Monday, February 25, 2013

Disputing parents divide the pie

When parents locked in litigation complain to me about legal fees draining their financial resources, I tell them a story related by Francisco Ingouville in his book, Onthe Same Side

Two boys who had received a pie in payment for a job couldn’t agree how to share it.  When their argument turned violent, an older neighbor stepped in and asked what was going on. After learning what the argument was about, the neighbor said that what they needed was an impartial arbitrator, a role he immediately took on. After bringing out a knife and cutting the pie in two, he inspected the two halves.  Concluding that one piece was larger than the other, he picked up the larger piece and bit off a large portion.  He compared the two halves again but now it was the other half that seemed larger. Without hesitating, he applied the same strategy to the now larger piece, taking a sizeable bite. But once again, the half that was too small was now the larger of the two. The two boys, who were still at odds, stood and watched as their halves grew smaller in turn until there was nothing left.
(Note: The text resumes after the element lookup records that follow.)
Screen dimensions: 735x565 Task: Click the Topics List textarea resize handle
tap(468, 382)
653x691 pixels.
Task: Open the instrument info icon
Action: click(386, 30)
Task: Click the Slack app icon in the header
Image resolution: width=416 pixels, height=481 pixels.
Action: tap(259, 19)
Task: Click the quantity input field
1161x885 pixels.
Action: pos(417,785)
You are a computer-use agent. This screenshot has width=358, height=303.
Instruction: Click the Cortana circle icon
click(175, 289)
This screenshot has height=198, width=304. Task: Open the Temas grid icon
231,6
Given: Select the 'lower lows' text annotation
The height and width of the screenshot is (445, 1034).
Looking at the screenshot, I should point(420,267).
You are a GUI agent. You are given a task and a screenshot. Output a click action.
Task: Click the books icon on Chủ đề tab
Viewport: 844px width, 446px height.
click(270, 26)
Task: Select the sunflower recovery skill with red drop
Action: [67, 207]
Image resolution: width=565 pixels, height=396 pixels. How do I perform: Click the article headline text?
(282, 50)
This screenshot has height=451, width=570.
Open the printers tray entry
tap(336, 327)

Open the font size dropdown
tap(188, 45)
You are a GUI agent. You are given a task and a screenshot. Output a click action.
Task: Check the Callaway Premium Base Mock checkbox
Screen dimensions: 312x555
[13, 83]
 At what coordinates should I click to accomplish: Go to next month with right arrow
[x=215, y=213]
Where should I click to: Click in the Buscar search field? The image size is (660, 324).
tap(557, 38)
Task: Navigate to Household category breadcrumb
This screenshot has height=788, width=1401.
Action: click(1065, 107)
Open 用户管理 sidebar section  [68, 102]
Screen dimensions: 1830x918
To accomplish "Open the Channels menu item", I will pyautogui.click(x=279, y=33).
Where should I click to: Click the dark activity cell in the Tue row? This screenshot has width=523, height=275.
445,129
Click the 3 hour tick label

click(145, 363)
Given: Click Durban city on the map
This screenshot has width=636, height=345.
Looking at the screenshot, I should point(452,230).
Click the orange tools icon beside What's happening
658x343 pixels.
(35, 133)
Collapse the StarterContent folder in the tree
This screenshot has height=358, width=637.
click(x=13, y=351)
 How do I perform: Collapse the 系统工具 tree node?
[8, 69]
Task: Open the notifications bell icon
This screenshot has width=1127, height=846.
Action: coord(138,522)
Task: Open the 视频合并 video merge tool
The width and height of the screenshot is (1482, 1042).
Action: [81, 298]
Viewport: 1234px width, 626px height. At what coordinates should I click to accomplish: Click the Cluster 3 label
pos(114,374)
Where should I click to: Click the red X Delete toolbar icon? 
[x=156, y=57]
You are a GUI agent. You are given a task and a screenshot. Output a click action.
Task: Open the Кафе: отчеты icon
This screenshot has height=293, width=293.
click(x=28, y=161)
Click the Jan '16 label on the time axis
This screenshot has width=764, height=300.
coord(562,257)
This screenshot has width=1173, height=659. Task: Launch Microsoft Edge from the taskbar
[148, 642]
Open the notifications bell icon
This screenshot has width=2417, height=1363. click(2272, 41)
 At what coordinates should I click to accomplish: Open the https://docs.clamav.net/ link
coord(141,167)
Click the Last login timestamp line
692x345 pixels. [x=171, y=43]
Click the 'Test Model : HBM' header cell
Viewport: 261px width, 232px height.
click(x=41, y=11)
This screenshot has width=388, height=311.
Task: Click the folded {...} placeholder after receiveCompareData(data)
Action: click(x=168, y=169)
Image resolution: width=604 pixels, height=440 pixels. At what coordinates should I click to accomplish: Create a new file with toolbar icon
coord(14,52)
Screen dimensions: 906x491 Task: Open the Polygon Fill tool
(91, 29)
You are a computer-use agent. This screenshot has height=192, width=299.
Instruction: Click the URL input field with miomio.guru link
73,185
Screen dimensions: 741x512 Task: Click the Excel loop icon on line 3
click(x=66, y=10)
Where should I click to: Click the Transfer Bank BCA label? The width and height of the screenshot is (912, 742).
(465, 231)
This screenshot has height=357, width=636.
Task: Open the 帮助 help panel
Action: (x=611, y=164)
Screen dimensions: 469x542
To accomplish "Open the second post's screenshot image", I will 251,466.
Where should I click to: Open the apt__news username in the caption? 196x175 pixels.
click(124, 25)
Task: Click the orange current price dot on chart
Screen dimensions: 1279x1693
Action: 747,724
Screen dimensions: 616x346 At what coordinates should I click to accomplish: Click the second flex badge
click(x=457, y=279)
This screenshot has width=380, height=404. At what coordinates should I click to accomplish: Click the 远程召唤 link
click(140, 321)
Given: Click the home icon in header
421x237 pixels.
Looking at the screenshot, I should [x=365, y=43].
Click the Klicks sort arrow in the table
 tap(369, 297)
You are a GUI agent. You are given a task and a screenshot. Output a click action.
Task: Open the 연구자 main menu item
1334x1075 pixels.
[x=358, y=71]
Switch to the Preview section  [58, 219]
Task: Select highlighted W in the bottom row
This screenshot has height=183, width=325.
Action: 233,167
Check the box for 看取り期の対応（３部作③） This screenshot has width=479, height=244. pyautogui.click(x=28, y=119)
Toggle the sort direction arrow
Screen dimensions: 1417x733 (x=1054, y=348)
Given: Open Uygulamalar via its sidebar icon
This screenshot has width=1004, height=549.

Yet no one could deny that the neighbor had imparted justice, since the boys received exactly the same.
Disputing parents who rely upon third parties to resolve their disputes risk more than financial resources—their pieces of the pie.  They also lose the opportunity to build a positive working relationship for co-parenting in the future,  to create novel solutions, to feel pride in a job well done, and to make decisions based upon their interests rather accept an authority’s decisions based upon their legal rights.